The low driver stinger is a useful specialty shot when you need to find a narrow fairway, flight the ball under the wind, or chase it down firm ground. This drill teaches you how to create that lower, flatter ball flight without simply chopping down on the ball or teeing it too low. Just as important, it helps you learn a controlled driver motion that can sharpen your face control, sequencing, and awareness of impact. The key is to treat this as a practiced option—not a random on-course experiment—because any major change from your stock driver pattern can widen your dispersion if you are not comfortable with it.

How the Drill Works

A true driver stinger is not just a low tee and a steep hit. In fact, that is one of the biggest mistakes golfers make. They move the ball back, hit down too much, and either strike it low on the face with too much spin or launch it too high with a glancing blow. Neither one gives you that penetrating, running fairway-finder flight.

For this drill, your goal is to produce a lower-launch, lower-spin shot by combining two pieces:

That combination matters because spin is heavily influenced by the difference between the loft you present at impact and the direction the club is traveling. If you de-loft the club but make the swing bottom too steep, you can still create too much spin. For a good stinger, you want the club to feel as though it is moving through the ball on a flatter, more level path while still presenting less loft than your normal driver.

That is why this drill uses a motion that feels more like a three-quarter punch swing than a full-power driver. You are not trying to launch the ball high with lots of upward hit. Instead, you are trying to stay more on top of it, keep the bottom of the swing flatter, and strike the ball around the center or slightly above center on the face.

Counterintuitively, you do not need to tee the ball dramatically lower. A normal tee height—and sometimes even slightly higher—can work well, because it gives you a better chance to catch the middle of the face instead of the low heel or low center, which tend to add spin and kill the bullet flight you want.

Step-by-Step

  1. Start from your normal driver setup. Begin with your regular stance width and posture so the shot still feels related to your stock swing. This is a variation, not a completely different golf swing.

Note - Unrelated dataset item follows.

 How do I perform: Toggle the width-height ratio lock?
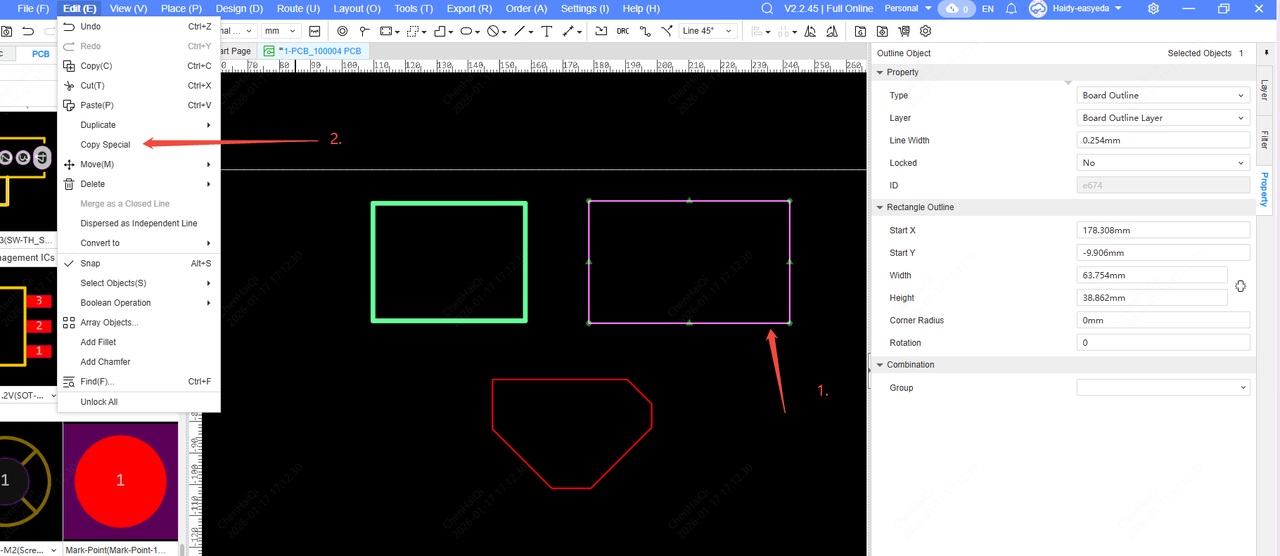click(1240, 286)
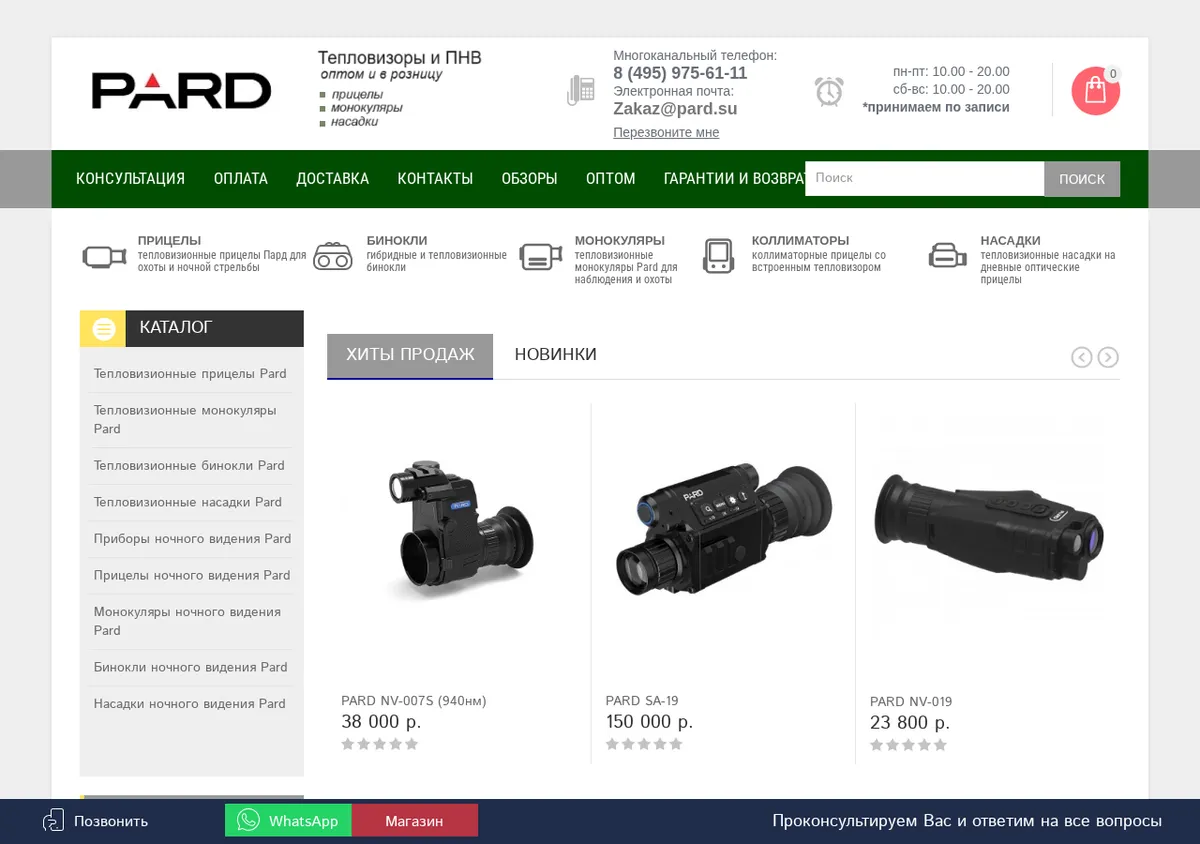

  2. Tee the ball at normal height. Avoid the instinct to bury the tee. A normal tee height helps you strike the middle of the face more easily. If you tee it too low, you are more likely to hit low on the face and add spin.

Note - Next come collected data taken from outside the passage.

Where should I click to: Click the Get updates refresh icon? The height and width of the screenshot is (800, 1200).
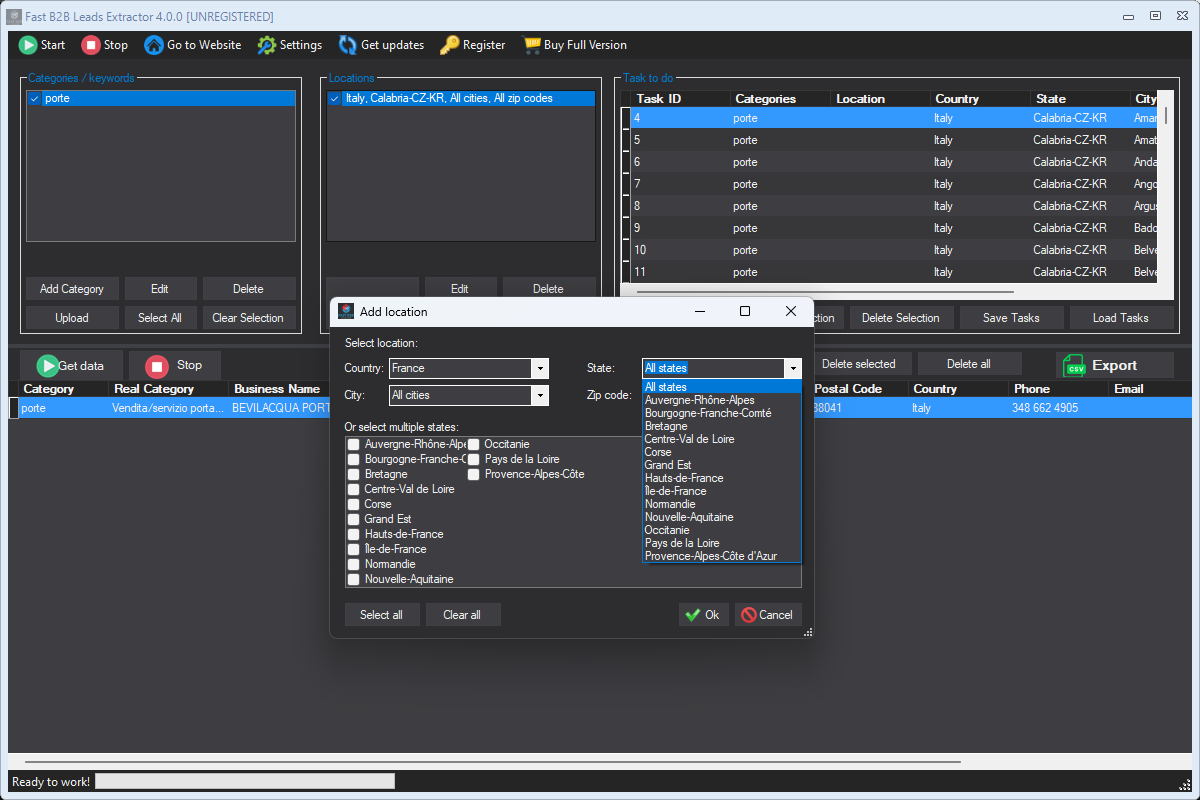click(x=347, y=45)
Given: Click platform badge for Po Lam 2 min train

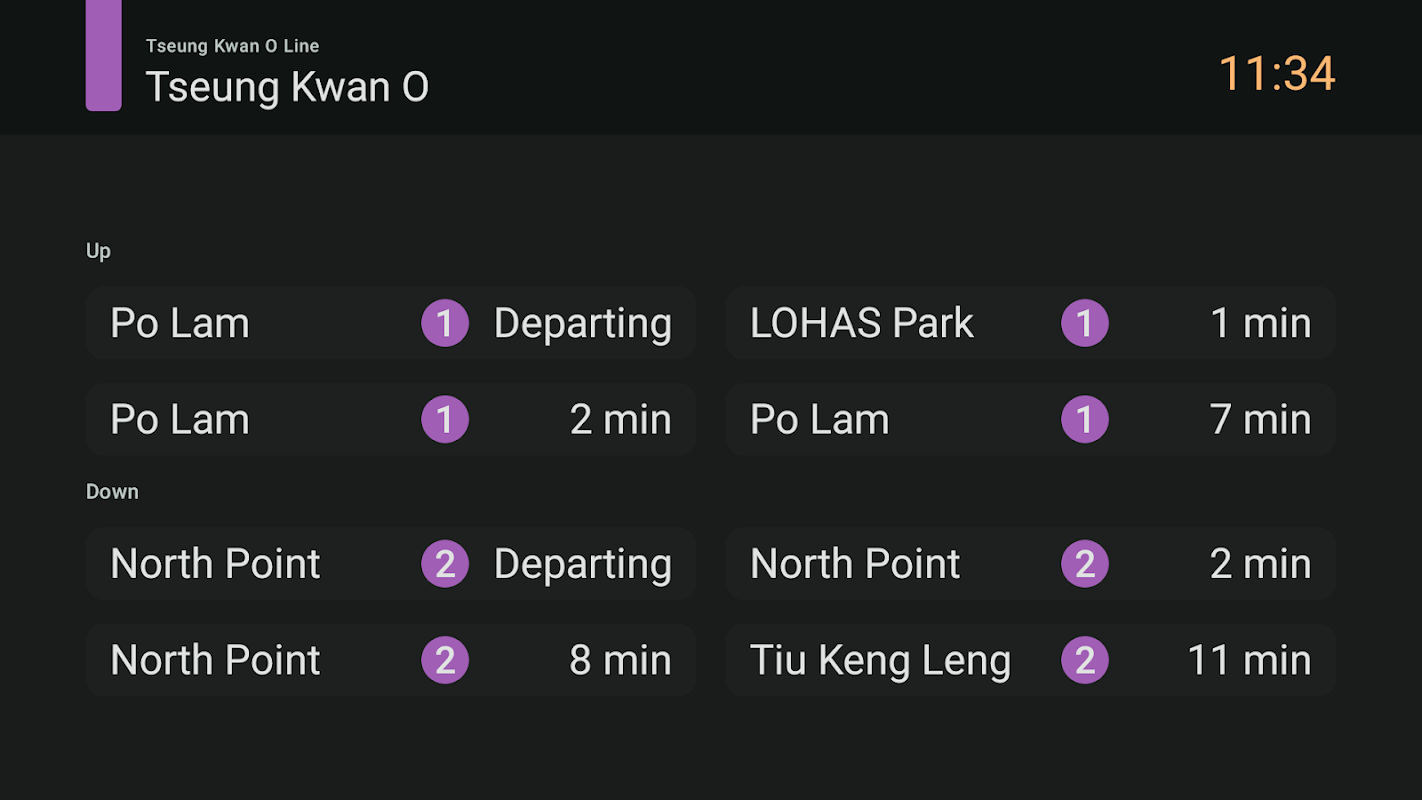Looking at the screenshot, I should click(445, 419).
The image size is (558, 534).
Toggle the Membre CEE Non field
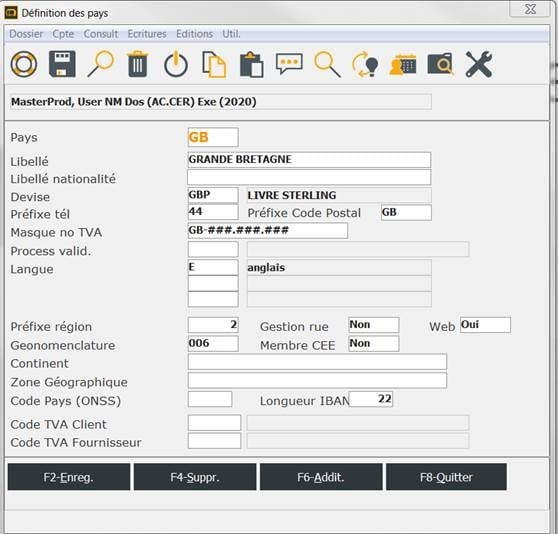point(374,344)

  3. Move the ball slightly back. Shift the ball just a little back from your normal driver position—not all the way to the middle of your stance. You want enough change to help you catch it earlier in the arc, but not so much that you turn the shot into a steep, spinny chop.

  4. Level your shoulders more at address. Instead of setting up with a lot of tilt away from the target, feel more level through the shoulders, almost like you are preparing to hit a fairway bunker shot or a shot from firm hardpan. This helps you avoid hanging back and swinging too far upward.

  5. Feel slightly more pressure on your lead side. A subtle lean toward the target can help you stay more on top of the shot. You do not need a dramatic shift—just enough to support a flatter, more controlled strike.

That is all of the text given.